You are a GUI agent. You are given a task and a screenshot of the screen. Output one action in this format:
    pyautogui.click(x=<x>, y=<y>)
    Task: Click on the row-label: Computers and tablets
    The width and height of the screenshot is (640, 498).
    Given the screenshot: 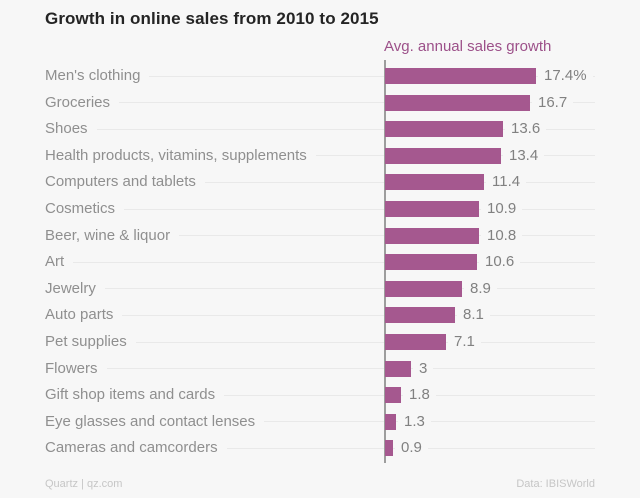 What is the action you would take?
    pyautogui.click(x=125, y=182)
------------------------------
__Request__: Format the rows from their first line through the line containing "The width and", both included, as a numbered list, omitting any blank lines.

__Written solution__:
1. You are a GUI agent. You are given a task and a screenshot of the screen. Output one action in this format:
2.     pyautogui.click(x=<x>, y=<y>)
3.     Task: Click on the row-label: Computers and tablets
4.     The width and height of the screenshot is (640, 498).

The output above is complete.